Wie sich dabei herausstellte, waren diese wider Erwarten nicht mit Sikaflex oder Panthera eingeklebt, sondern nur mit profanem Bad-Silikon abgedichtet. Erstaunlich genug, daß sie tatsächlich jahrelang dicht gewesen sind. Einerseits ließen sich die Scheiben dadurch natürlich deutlich leichter und fast zerstörungsfrei heraustrennen, als wenn sie mit Sika verklebt worden wären, andererseits ist die Beseitigung von Silikonresten von Flächen, auf denen künftig Sika verwendet werden soll, eine elende Plackerei und hat uns schlußendlich fast zwei Wochen lang beschäftigt. Erst dann waren die Klebeflächen soweit entsilikonisiert, daß ich davon ausgehen konnte,  die Sika-Verklebung würde auch tatsächlich halten.
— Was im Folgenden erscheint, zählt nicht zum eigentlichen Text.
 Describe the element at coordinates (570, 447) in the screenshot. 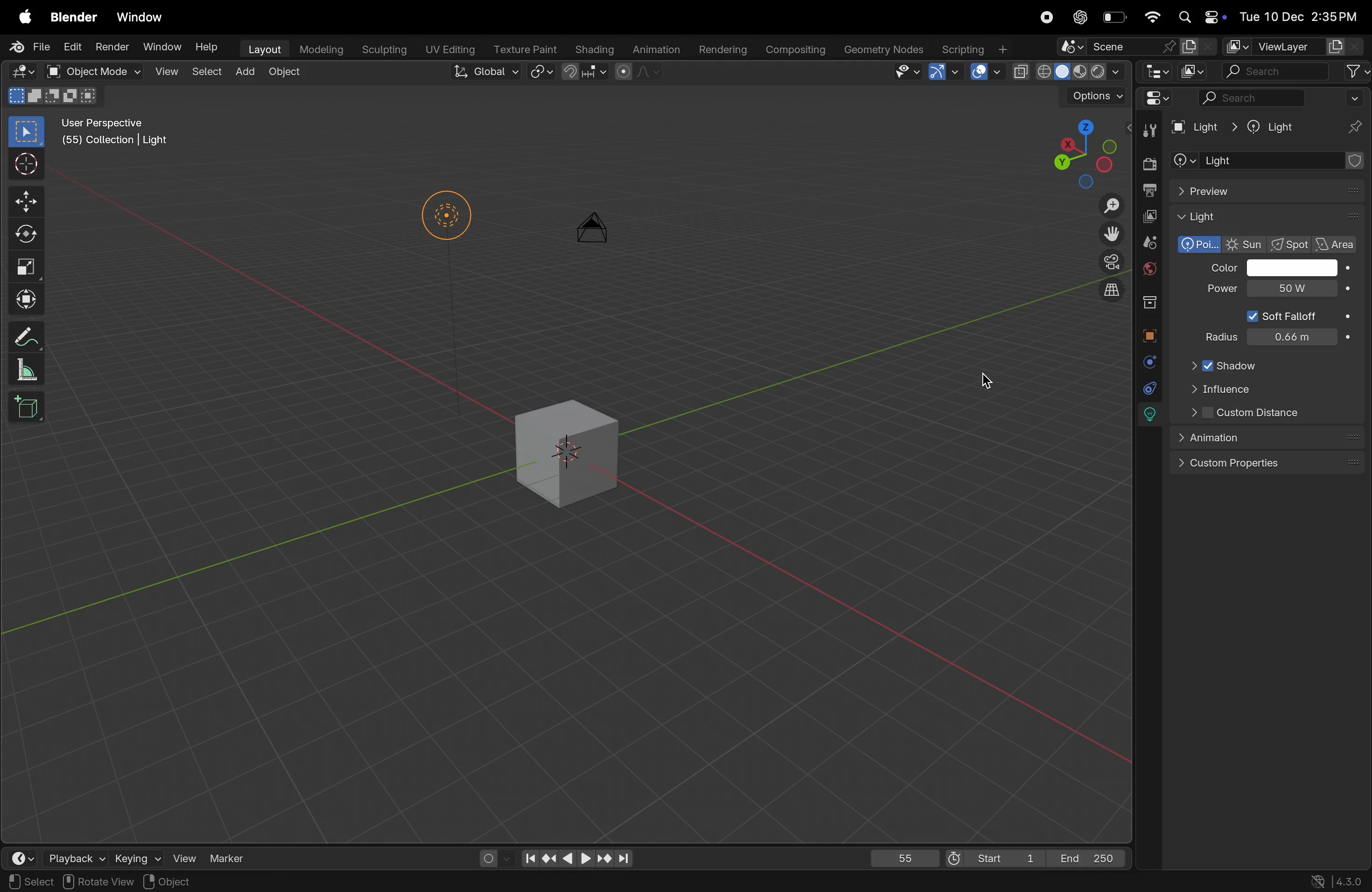

I see `3d cube` at that location.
Andi beim mühsamen Entfernen des alten Silikons

Die Material für die Scheiben hatte ich bereits im Februar bei Maizey’s bestellt und mir das Anfang April noch einmal per email bestätigen lassen. Am Montag nach unserer Ankunft waren wir erstmals dort, um die Scheiben nach den noch einmal vor Ort kontrollierten Maßen grob zuschneiden und liefern zu lassen. Aber, schließlich sind wir hier in Afrika: Es dauerte danach noch fast eineinhalb Wochen, bis sie tatsächlich eines Morgens geliefert wurden, wobei dann prompt eine davon nur halb so groß war wie bestellt und eine weitere komplett fehlte. Die wurden auf meinen Protest hin immerhin am nächsten Tag nachgeliefert.
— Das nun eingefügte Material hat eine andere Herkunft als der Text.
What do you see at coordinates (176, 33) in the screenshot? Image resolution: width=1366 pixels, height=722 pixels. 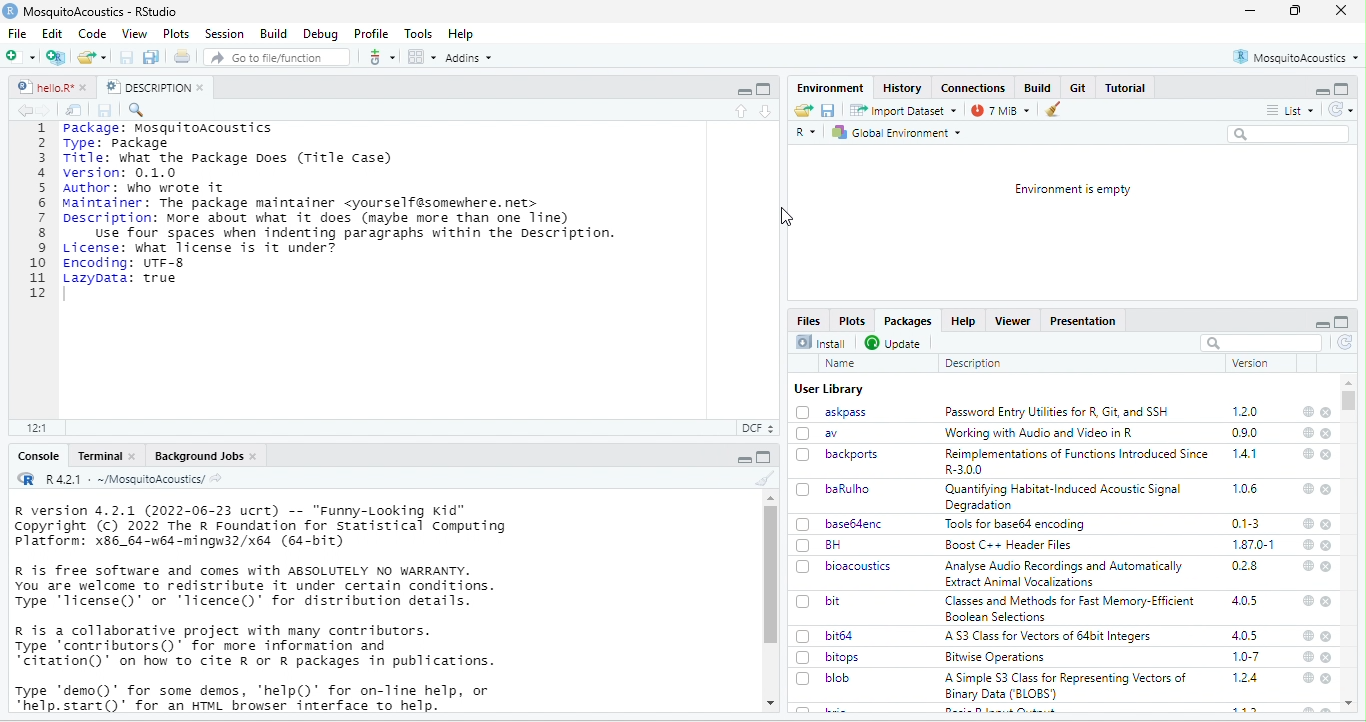 I see `Plots` at bounding box center [176, 33].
Tröstlich dabei war lediglich die Tatsache, daß die Pakete mit dem Frästisch und dem weiteren Werkzeug ohnehin noch nicht da waren und wir eh nix hätten ausrichten können, wobei allerdings auch dieser Umstand letztlich der afrikanischen Mentalität geschuldet war:

Statt die Pakete tatsächlich an der Rezeption des ZYC abzuliefern, wurde lediglich der Online-Status auf „could not deliver“ gesetzt und die Pakete verschwanden von der Bildfläche. Nachdem ich dann zwei Tage damit verbracht hatte, bei der örtlichen DHL-Dependence und diversen Postämtern rumzufragen, fand eine sehr hilfsbereite Mitarbeiterin im Hauptpostamt meine Pakete im Lager des Postamtes von Meerensee wieder.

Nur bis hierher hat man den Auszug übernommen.